## Reading passage
Who’s to blame for lack of access to pricey medications?

When insurers refuse to cover expensive new treatments, who is to blame? Is it the drug companies that price new treatments at unaffordable levels? Is it the payers that deny reimbursement without reviewing patient records

Or are the independent researchers who evaluate the effectiveness of medications the true villains, as Susan Linn, president and CEO of the Epilepsy Foundation New England, argues in an op-ed in Commonwealth Magazine. Linn claims that cost-effectiveness analyses are a method of rationing care that restrict patients’ access to medications. 

It’s not unusual for advocacy groups that accept industry funding to stay silent on high drug prices, support legislation that helps their funders, or target insurers for refusing to cover expensive health care services. However, EFNE goes one step further, not just blaming insurers for lack of access to medications, but attacking researchers that conduct cost-effectiveness analyses. This is an unprecedented move for patient advocate organizations, and one worth examining.

While patient access to medications is crucial, Linn’s argument is full of misleading statements and misconceptions. Here’s what she gets wrong:

Cost-effectiveness analysis is a budget cap

In her op-ed, Linn targets the Institute for Clinical and Economic Review (ICER), an independent watchdog on drug pricing in America that conducts cost-effectiveness analyses for medications. ICER has developed a value-based framework, which researchers use to analyze the effectiveness of drugs and estimate a range of prices that correspond with the drug’s clinical value.

Linn claims that ICER sets a cap for how much insurers will pay for a medication, limiting patients’ access to medications priced above that cap. In fact, the reports that ICER produces are in no way binding for insurers, and do not represent a budget cap. The purpose of these reports is to provide information to patients, clinicians, and payers about the cost-effectiveness of drugs, which stakeholders can use as they see fit. If drugmakers set prices so high that the drug is no longer worth the cost, we should be putting pressure on drug companies to lower the cost, not blaming those who point out the discrepancy.

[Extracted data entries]
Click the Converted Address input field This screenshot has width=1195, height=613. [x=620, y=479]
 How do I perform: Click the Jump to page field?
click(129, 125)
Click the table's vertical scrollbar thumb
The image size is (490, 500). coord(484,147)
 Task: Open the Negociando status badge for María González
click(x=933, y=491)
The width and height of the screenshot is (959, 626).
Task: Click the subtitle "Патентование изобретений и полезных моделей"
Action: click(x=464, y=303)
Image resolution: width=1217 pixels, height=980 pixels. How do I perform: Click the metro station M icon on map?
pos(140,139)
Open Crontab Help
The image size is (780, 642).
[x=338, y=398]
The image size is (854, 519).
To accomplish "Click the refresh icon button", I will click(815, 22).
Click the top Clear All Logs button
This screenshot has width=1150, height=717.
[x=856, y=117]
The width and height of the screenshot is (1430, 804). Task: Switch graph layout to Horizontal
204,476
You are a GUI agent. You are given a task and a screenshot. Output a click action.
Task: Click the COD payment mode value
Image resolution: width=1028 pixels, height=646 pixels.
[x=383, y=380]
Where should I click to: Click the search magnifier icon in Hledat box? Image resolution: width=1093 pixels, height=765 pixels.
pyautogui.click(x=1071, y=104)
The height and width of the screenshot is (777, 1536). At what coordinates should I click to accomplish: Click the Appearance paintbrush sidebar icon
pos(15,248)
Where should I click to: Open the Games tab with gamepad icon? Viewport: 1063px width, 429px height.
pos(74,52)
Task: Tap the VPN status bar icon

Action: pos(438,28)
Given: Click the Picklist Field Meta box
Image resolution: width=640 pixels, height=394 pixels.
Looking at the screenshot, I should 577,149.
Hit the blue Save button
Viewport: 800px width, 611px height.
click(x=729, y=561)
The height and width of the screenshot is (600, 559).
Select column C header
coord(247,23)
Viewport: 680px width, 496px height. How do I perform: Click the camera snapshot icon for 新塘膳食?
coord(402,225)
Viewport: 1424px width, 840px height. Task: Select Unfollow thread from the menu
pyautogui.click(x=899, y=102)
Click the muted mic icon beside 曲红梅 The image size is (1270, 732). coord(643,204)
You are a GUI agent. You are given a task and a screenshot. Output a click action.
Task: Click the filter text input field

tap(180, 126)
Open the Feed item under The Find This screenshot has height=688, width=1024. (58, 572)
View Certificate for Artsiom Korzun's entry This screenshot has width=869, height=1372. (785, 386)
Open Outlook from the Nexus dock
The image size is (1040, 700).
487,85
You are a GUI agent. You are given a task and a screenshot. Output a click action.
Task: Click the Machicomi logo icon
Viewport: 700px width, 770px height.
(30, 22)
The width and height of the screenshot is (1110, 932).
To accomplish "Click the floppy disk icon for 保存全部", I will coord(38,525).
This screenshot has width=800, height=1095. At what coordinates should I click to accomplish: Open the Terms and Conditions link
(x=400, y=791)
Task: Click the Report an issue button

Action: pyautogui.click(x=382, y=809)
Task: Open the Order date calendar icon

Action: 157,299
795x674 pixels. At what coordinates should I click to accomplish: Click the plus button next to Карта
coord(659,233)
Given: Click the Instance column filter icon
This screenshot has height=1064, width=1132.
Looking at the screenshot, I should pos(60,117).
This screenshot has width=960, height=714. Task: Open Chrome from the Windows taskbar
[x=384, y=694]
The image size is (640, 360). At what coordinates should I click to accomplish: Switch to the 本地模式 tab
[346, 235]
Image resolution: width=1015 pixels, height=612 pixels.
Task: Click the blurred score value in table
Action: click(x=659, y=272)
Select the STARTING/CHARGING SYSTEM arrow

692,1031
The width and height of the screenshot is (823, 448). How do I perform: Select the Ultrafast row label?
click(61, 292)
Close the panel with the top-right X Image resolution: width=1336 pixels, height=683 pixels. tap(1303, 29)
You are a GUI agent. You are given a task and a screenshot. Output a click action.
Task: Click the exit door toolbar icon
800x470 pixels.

## Activity list
• 1. Reproduce, word for word, the stretch of the article on medication access from "It’s not unusual" through "one worth examining.".
• 2. According to the article on medication access, are ICER's reports binding for insurers?
• 3. Summarize the article on medication access in two sentences.
The entries are not needed here.

## List of answers
• 1.
It’s not unusual for advocacy groups that accept industry funding to stay silent on high drug prices, support legislation that helps their funders, or target insurers for refusing to cover expensive health care services. However, EFNE goes one step further, not just blaming insurers for lack of access to medications, but attacking researchers that conduct cost-effectiveness analyses. This is an unprecedented move for patient advocate organizations, and one worth examining.

• 2. No. They are in no way binding for insurers and do not represent a budget cap.

• 3. In an op-ed, Susan Linn of the Epilepsy Foundation New England argues that cost-effectiveness analyses ration care and restrict patients' access to medications, an attack on researchers that the article calls unprecedented for patient advocate organizations. The article counters that the Institute for Clinical and Economic Review's reports are not binding for insurers and set no budget cap, and that pressure should fall on drug companies whose prices make a drug no longer worth the cost.